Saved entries
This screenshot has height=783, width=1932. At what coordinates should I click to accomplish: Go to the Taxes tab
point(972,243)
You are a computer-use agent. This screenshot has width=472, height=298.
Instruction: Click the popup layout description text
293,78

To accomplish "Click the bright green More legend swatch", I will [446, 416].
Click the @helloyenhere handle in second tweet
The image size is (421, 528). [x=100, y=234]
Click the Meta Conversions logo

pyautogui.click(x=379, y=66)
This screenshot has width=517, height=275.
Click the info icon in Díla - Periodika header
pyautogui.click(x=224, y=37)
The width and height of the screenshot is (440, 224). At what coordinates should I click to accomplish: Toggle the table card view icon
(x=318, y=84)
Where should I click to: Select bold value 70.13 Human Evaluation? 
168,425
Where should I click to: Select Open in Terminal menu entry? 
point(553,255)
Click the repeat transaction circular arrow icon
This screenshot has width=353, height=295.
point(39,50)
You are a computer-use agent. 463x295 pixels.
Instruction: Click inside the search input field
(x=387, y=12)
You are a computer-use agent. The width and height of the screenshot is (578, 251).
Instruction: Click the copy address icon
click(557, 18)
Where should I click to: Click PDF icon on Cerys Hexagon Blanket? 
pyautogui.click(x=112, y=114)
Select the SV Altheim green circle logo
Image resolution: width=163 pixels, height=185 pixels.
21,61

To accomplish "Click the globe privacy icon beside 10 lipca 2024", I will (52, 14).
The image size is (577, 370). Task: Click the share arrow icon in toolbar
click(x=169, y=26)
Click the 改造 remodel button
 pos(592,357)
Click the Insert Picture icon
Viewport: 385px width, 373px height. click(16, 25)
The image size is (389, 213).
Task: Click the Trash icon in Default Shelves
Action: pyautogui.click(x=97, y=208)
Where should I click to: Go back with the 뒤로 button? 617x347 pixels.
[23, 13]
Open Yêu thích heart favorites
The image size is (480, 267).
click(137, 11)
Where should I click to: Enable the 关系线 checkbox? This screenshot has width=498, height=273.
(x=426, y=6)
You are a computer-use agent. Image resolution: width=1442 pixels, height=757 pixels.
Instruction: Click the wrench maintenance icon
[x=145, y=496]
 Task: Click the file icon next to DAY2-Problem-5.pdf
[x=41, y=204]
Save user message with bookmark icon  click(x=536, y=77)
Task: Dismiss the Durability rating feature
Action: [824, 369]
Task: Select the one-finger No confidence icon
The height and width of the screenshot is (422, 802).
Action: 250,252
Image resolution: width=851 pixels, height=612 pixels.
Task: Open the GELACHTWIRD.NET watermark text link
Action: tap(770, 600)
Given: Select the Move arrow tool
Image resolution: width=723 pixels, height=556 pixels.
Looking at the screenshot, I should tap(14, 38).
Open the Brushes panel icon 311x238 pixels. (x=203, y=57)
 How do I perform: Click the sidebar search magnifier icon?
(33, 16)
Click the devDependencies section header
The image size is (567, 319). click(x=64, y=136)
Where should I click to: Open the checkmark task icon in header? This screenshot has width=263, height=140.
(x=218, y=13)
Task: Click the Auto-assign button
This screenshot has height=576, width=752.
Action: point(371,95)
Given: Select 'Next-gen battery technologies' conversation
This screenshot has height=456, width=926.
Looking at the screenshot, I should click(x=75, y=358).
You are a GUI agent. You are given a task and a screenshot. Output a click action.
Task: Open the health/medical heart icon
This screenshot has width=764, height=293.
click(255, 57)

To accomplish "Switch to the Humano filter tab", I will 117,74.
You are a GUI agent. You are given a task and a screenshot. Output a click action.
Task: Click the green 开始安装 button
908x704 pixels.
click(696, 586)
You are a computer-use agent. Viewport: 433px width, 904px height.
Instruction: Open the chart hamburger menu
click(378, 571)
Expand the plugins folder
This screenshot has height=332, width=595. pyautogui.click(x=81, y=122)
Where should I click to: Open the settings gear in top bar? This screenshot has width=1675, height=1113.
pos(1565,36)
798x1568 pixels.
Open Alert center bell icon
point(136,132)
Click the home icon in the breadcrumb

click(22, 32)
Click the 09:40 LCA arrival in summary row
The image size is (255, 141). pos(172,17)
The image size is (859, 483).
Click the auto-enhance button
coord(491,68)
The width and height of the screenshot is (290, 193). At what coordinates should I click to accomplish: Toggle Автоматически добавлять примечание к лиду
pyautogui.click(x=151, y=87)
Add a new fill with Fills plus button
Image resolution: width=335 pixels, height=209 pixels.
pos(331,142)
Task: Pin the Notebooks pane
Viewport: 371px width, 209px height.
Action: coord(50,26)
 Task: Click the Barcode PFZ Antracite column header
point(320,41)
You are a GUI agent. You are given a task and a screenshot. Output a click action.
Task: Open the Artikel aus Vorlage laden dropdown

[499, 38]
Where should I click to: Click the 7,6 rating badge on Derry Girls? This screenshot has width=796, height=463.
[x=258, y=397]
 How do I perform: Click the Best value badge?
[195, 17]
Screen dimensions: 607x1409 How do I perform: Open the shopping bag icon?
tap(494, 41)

_Goal of the exercise_: Show every line of the data in which the word "agent" appears.

_Exercise output_:
You are a computer-use agent. This screenshot has width=472, height=298.
You are a computer-use agent. 463x295 pixels.
You are a computer-use agent. The width and height of the screenshot is (578, 251).
You are a computer-use agent. Image resolution: width=1442 pixels, height=757 pixels.
You are a GUI agent. You are given a task and a screenshot. Output a click action.
You are a GUI agent. You are given a task and a screenshot. Output a click action.
You are a computer-use agent. Viewport: 433px width, 904px height.
You are a GUI agent. You are given a task and a screenshot. Output a click action.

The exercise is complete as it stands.